Pediatric Cardiology and Cardiac Surgery
Vol.26 No.2 2010 (144-152)
Satoshi Yasukochi
Department of Pediatric Cardiology, Nagano Children’s Hospital, Nagano, Japan
Abstract
Total anomalous pulmonary venous connection (TAPVC) is a cardiac malformation in which there is no direct connection between the left atrium and any pulmonary veins: all pulmonary veins connect to the systemic venous system or right atrium The incidence of TAPVC is 1.5–3% of all congenital heart disease. The many cases with TAPVC need emergent surgery in neonatal and early infantile period because of hypoxemia and low cardiac output syndrome.

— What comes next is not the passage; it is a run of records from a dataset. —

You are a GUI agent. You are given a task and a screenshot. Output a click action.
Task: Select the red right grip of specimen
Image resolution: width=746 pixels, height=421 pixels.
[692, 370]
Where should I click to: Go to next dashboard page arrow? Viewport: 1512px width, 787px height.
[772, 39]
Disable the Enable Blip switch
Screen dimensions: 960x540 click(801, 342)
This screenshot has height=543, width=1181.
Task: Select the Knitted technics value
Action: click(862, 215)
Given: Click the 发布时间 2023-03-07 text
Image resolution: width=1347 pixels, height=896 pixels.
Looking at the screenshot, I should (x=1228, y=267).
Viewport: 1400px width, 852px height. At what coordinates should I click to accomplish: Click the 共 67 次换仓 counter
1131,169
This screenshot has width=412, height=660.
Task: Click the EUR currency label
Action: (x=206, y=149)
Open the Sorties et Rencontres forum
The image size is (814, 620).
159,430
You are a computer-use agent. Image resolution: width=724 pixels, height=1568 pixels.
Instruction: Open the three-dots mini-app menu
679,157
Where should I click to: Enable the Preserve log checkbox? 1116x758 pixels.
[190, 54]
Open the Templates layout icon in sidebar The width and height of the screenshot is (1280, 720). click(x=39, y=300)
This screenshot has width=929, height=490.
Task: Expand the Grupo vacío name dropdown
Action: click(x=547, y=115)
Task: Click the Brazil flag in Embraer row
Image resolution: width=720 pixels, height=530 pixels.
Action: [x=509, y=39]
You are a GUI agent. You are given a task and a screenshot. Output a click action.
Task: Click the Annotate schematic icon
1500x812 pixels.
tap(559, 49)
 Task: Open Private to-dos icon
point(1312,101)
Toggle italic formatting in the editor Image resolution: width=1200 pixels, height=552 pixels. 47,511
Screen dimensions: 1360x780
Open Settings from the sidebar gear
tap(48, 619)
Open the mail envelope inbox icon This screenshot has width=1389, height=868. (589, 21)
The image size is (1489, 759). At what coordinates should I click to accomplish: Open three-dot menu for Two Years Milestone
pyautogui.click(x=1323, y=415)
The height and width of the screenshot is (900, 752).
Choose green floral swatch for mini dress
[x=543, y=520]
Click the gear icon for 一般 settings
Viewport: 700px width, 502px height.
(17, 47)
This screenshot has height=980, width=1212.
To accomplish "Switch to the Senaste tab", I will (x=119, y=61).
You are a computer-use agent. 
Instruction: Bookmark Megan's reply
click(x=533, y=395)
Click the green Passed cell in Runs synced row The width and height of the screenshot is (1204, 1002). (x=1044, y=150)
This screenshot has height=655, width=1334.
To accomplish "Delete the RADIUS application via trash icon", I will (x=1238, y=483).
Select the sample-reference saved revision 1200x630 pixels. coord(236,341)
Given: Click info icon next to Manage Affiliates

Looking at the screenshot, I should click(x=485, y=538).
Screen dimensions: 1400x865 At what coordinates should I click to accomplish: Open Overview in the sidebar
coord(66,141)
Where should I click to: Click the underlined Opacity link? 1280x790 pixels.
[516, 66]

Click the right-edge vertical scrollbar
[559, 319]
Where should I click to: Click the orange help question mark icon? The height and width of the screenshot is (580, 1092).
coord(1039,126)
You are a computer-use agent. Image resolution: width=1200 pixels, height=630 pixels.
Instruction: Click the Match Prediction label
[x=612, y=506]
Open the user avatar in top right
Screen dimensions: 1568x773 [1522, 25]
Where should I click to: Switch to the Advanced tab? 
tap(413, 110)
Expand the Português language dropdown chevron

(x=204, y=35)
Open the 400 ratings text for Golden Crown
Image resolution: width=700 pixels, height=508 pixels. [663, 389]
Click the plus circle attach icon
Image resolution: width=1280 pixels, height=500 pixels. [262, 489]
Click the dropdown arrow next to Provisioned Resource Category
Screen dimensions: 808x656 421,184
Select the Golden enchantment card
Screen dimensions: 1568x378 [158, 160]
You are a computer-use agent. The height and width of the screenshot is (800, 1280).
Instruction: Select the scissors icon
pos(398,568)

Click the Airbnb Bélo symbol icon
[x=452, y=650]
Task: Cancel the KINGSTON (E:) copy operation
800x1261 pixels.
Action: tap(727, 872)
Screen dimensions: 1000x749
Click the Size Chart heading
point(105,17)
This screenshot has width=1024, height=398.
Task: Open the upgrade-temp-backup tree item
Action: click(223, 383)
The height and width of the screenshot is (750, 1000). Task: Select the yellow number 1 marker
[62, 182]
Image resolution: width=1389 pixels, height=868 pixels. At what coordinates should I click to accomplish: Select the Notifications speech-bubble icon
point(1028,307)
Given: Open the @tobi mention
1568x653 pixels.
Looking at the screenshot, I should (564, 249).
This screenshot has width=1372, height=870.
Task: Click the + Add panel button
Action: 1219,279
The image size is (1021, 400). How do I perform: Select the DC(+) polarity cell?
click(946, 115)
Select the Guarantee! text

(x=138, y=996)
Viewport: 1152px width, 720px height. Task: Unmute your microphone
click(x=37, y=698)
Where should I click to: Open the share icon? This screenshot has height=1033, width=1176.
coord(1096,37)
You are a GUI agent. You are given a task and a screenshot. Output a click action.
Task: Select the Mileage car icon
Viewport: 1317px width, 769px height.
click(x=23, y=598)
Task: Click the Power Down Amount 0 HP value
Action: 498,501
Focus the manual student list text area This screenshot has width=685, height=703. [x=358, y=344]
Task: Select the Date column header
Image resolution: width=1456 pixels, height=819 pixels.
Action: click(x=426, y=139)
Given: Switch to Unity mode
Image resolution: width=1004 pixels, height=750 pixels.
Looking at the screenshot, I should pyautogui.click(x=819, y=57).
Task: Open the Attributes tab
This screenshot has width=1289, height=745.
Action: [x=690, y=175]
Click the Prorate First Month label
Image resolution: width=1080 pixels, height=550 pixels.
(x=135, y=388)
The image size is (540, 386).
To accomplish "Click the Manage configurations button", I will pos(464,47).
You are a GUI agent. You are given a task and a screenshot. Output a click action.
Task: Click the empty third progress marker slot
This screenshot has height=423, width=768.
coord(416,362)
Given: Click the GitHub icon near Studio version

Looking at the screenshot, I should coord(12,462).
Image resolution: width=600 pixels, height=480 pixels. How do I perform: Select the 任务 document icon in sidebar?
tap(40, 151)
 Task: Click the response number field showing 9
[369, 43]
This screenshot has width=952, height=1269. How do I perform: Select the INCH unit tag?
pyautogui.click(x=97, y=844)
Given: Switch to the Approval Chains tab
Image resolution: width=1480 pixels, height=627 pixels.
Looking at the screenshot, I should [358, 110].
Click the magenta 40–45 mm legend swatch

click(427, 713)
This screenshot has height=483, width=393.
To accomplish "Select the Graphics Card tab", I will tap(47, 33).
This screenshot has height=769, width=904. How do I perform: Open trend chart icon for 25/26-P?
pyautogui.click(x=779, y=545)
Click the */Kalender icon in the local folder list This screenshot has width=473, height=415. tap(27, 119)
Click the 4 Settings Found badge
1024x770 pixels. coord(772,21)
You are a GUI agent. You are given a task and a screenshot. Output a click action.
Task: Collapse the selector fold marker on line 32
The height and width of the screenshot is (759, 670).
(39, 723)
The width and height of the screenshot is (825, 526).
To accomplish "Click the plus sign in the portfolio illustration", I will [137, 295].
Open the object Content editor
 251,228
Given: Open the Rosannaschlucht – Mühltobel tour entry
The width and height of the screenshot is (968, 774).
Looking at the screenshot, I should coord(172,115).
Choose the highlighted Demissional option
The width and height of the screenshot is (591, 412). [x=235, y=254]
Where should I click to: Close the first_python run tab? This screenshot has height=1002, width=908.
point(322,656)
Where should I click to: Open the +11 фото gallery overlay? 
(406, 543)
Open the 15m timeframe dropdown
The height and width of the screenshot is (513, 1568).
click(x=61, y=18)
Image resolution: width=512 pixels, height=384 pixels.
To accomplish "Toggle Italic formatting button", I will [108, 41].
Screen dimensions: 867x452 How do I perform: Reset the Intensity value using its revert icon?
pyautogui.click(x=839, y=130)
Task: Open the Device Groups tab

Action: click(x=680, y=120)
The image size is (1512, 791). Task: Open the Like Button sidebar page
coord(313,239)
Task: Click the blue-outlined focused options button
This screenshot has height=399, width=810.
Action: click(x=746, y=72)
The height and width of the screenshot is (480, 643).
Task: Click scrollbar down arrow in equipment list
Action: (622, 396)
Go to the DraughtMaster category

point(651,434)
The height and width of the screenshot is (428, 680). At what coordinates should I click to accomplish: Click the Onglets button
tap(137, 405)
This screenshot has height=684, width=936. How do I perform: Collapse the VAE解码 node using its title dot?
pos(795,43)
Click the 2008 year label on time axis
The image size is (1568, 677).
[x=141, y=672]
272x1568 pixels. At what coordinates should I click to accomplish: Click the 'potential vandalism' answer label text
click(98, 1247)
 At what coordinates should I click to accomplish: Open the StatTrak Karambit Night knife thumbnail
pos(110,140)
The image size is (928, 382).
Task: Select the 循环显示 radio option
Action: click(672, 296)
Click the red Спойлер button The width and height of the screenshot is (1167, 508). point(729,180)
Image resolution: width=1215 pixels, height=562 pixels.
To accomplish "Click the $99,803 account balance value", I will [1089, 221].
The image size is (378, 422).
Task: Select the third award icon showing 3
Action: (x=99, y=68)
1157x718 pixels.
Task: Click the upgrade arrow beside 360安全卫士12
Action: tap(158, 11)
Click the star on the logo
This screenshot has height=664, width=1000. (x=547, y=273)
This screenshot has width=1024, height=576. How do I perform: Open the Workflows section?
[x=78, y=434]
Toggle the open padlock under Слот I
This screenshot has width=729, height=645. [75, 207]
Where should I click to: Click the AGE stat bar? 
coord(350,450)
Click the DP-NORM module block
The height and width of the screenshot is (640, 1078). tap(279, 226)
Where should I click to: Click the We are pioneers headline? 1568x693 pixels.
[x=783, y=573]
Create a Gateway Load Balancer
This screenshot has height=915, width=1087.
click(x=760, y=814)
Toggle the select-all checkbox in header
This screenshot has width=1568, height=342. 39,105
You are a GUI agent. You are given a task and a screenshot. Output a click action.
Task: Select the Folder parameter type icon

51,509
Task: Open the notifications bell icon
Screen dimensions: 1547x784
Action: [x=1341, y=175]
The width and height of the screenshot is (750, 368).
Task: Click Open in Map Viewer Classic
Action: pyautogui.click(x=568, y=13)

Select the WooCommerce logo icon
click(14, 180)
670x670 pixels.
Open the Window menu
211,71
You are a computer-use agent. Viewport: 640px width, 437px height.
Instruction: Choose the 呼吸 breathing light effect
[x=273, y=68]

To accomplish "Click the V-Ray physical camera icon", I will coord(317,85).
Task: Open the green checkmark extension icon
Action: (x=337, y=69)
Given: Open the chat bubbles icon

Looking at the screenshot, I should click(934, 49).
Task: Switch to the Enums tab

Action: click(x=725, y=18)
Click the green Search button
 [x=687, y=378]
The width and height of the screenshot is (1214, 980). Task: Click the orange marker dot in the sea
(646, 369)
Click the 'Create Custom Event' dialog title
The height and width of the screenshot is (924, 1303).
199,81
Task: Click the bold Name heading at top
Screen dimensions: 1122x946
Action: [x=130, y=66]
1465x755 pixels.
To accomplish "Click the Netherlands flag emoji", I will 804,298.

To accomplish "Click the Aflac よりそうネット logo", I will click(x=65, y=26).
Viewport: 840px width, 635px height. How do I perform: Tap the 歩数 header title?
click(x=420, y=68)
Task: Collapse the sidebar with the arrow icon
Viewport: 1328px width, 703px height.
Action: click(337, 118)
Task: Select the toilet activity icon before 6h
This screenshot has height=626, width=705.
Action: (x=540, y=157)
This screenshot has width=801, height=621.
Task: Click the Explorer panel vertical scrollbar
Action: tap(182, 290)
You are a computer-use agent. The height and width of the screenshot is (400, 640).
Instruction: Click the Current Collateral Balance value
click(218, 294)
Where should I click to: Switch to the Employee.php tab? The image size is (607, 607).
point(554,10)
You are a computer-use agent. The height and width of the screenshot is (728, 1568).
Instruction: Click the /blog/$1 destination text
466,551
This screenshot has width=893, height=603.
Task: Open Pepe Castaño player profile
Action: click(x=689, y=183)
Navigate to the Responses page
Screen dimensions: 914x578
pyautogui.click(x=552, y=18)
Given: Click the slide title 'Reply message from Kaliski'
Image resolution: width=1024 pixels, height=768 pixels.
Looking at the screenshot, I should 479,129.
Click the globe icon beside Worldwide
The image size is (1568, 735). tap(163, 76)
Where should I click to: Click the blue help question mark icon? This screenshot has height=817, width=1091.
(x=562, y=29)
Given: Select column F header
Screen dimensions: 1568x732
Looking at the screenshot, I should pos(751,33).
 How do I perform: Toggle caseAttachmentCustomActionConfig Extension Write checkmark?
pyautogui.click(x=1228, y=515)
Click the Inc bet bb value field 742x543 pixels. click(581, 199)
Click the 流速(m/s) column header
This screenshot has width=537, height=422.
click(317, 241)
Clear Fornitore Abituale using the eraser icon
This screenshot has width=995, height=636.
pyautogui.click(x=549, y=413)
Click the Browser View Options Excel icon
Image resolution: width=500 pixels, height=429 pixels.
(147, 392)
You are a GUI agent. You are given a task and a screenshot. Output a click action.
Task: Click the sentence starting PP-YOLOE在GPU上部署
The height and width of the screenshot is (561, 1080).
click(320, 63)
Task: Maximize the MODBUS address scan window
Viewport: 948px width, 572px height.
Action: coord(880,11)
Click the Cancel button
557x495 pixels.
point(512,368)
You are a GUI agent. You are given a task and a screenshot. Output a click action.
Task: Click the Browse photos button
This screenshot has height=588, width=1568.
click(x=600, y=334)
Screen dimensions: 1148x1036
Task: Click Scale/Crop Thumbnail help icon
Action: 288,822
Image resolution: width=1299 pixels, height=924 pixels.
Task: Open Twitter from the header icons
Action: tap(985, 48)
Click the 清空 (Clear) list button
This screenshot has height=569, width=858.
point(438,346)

Diagnosis is often made by echocardiography to determine the drainage site of an anomalous common pulmonary vein (CPV), which can be classified as a supracardiac, paracardiac, or infracardiac type of TPAVC (Darling classification). The urgency of surgical correction for TAPVC is based on the degree of pulmonary venous obstruction and restriction of inter-atrial communication in addition to the clinical symptoms of heart failure and hypoxia. The surgical outcome of TAPVC is generally stable if the case is not associated with any other cardiac malformation such as asplenia. However, the surgical results of TAPVC with asplenia or TAPVC with postoperative pulmonary venous obstruction are poor. The role of the pediatric cardiologist in the perioperative management is to diagnose the precise anatomy and hemodynamics by using multiple imaging modalities. The pediatric cardiologist must send patients with TAPVC who are in good condition to surgery at the right time.